陈有福慢悠悠走过去,绕到那人面前,上下打量了一眼。二十来岁,长相普通,眼珠子滴溜溜转,看人的时候总是斜着瞟。
“同志,烟票给我看看。”陈有福伸出手。
那人犹豫了一下,递过去。
陈有福接过来翻了两下,这沓烟票里头,纸张的质地、印刷的油墨、边角的裁切,跟正常的票有细微差别。
再加上这人刚才看他的眼神,正常人见了公安哪有躲的?还是从南方刚来的,人生地不熟,哪来的底气跟售货员拍桌子叫板?
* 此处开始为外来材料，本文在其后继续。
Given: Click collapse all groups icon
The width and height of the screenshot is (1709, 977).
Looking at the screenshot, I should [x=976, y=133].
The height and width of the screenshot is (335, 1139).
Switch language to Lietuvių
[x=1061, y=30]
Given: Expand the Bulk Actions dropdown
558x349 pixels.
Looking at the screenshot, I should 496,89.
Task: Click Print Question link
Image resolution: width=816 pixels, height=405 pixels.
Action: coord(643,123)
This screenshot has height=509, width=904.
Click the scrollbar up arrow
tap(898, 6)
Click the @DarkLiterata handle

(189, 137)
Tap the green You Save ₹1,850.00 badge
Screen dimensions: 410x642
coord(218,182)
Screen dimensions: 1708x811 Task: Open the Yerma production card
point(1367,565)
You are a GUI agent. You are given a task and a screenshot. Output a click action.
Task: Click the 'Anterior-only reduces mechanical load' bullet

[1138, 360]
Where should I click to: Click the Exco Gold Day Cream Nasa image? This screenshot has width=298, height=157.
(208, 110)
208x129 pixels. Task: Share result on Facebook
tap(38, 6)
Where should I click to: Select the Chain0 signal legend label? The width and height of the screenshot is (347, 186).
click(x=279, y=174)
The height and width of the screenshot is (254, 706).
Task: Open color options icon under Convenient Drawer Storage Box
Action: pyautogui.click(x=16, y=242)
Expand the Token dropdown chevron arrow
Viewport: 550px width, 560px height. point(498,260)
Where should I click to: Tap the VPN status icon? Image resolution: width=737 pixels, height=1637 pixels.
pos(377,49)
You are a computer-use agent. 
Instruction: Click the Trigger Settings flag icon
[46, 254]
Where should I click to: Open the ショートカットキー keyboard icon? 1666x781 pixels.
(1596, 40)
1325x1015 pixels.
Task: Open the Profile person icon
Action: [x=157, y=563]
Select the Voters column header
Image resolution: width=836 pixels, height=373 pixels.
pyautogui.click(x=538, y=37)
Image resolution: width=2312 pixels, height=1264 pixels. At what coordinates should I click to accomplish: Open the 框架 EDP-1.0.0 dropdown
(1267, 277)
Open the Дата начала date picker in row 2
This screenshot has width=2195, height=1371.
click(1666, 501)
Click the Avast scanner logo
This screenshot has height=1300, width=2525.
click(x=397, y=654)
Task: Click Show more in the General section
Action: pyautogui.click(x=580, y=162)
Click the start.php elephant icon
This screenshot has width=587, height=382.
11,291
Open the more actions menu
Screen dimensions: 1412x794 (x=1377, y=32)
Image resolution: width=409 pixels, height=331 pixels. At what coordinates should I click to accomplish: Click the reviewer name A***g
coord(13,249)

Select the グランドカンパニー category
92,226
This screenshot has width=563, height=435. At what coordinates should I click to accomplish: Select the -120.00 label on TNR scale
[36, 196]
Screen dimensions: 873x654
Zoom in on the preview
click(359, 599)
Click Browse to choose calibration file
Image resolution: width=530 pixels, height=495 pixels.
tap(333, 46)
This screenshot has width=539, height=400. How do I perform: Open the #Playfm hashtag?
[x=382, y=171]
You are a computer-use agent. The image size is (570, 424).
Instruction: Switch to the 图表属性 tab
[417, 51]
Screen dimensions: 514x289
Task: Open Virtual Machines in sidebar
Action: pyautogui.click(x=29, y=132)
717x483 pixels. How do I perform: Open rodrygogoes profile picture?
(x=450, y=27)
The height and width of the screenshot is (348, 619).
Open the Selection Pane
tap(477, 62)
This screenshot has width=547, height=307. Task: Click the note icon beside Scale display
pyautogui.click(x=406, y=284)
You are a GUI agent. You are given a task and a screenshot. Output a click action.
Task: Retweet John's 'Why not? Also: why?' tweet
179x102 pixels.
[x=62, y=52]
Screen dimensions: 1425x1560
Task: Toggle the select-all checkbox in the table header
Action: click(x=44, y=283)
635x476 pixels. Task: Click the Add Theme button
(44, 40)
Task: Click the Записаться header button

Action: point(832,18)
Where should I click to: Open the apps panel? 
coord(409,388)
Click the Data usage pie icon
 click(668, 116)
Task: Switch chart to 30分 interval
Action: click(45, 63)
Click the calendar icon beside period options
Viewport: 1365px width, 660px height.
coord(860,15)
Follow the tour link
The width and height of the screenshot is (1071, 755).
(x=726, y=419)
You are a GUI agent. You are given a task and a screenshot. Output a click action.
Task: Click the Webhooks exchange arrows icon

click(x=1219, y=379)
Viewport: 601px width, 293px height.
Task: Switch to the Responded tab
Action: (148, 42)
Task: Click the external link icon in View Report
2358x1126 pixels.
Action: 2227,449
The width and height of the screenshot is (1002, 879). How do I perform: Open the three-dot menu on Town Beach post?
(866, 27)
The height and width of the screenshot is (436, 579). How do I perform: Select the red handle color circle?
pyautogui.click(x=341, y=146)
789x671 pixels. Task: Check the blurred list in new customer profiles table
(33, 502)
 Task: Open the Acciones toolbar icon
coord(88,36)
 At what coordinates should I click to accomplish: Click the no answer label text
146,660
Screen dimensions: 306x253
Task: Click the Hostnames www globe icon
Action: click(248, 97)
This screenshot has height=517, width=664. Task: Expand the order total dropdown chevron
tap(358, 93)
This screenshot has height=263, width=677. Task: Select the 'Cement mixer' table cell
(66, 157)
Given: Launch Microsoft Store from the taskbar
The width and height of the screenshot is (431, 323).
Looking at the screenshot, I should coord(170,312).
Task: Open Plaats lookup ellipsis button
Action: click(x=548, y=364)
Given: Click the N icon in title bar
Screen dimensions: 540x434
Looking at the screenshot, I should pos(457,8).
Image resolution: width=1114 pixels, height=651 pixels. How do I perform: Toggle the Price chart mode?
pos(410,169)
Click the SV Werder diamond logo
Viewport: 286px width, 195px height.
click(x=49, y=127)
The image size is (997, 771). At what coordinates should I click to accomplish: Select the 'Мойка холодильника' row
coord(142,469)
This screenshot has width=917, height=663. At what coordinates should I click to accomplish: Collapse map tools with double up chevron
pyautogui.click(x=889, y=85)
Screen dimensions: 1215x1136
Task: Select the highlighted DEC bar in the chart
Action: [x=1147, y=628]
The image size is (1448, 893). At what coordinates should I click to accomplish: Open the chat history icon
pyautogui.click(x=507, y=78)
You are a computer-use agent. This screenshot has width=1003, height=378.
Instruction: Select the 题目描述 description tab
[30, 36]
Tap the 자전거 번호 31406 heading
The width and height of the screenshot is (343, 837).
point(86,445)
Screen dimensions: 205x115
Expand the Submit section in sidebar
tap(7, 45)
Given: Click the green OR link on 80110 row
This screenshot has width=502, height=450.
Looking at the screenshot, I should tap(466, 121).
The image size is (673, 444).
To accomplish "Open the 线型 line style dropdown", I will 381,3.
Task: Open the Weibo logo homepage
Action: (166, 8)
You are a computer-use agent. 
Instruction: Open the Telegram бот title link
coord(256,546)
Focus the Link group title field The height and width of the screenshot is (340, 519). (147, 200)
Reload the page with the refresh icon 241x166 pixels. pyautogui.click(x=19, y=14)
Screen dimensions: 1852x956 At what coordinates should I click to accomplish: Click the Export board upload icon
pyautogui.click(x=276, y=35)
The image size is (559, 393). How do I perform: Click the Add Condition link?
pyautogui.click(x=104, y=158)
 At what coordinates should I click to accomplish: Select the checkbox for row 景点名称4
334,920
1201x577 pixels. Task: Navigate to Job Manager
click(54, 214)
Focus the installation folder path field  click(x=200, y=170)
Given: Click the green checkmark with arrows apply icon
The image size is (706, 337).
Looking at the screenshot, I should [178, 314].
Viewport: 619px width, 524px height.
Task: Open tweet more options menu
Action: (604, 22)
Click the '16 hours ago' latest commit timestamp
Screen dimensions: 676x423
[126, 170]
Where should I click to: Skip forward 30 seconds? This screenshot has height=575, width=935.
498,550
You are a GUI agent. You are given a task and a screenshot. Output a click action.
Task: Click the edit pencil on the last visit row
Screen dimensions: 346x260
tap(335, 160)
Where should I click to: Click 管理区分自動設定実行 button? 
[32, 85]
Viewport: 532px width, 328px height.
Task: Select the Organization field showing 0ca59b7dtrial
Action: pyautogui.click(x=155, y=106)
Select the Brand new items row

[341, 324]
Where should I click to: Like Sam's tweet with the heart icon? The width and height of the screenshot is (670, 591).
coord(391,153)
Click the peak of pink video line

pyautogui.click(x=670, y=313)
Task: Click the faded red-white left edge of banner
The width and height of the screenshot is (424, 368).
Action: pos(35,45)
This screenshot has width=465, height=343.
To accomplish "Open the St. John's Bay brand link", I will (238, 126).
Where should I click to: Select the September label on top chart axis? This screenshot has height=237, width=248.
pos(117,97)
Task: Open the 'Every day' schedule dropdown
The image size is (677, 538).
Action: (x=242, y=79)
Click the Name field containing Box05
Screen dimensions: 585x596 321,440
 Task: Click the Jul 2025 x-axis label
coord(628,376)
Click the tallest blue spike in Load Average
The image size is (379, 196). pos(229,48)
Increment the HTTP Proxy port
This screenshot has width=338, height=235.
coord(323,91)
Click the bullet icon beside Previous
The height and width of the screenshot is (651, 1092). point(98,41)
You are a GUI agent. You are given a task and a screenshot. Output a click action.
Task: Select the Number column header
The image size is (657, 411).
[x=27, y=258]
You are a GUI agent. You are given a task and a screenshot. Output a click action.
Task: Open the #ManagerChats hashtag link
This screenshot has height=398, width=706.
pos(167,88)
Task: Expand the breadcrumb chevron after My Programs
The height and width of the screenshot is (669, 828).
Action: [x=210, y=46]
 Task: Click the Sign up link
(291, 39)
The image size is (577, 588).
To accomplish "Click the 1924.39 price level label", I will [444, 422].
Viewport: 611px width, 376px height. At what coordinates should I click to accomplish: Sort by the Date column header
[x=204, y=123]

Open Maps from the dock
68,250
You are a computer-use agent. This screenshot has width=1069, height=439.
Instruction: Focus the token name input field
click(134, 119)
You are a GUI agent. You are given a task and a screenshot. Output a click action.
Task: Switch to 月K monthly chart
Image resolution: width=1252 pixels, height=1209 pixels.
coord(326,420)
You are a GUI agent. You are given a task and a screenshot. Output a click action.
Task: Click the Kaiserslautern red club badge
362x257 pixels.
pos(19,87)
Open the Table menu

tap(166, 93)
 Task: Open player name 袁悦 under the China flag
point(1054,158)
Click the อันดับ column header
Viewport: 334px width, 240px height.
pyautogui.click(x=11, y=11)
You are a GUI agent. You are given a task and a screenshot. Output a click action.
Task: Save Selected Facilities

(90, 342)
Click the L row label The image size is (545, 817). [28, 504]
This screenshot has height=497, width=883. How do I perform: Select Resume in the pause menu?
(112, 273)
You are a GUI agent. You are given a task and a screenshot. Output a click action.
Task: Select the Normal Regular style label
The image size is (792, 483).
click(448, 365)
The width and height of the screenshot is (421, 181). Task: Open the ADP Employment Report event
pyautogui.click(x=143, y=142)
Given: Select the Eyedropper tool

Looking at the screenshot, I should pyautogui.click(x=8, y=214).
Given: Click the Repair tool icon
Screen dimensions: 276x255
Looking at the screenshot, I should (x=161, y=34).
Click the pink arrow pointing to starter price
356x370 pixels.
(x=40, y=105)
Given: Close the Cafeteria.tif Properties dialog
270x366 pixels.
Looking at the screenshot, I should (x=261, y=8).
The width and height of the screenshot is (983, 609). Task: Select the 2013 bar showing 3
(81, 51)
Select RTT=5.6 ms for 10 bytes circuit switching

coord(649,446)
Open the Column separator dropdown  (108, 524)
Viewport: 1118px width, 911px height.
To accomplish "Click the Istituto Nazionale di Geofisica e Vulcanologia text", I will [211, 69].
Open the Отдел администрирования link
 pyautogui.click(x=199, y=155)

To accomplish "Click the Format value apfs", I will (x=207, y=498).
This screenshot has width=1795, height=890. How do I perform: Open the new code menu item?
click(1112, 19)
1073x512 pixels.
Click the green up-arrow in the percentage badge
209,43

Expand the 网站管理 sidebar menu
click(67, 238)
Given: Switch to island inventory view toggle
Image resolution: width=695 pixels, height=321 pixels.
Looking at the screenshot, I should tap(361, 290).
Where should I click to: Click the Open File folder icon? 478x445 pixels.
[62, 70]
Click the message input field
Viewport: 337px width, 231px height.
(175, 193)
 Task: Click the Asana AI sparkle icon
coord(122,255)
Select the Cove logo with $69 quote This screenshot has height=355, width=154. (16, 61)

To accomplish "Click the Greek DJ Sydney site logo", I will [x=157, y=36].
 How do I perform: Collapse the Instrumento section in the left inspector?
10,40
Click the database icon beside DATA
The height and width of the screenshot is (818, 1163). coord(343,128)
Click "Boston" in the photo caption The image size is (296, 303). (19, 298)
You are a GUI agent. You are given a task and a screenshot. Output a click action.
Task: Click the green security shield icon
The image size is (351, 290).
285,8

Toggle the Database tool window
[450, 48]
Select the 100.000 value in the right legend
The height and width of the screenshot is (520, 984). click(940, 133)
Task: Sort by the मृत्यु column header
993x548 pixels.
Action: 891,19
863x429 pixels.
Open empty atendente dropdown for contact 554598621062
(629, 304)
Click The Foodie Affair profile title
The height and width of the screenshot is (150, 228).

陈有福把烟票捏在手里,抬起头,看着那人的眼睛:“同志,你从福省来的?”
“对。”那人点头,声音低了三分。
“坐火车来的?”
“对。”
“票哪来的?”
那人的眼珠子又转了一下:“在……在车站附近票贩子买的。”
“哪个车站?”
“福省火车站。”
陈有福“哦”了一声,忽然话锋一转:“你这烟票,在福省用过没?”
那人愣了一下:“用……用过,买过一包。”
“在哪个供销社买的?”
“就……就我家门口那个。”
“叫啥名?”
那人的额头开始冒汗了,搓了搓手:“同志,你问这么多干啥?我就是个普通老百姓,来四九城办事的。”
张姨在旁边小声跟陈妈嘀咕:“有福这是……觉得这人有问题?”
陈妈没说话,但眼神已经变了。
陈有福把烟票往自己兜里一揣:“同志,我觉得你这票有点问题,想请你跟我回所里核实一下。”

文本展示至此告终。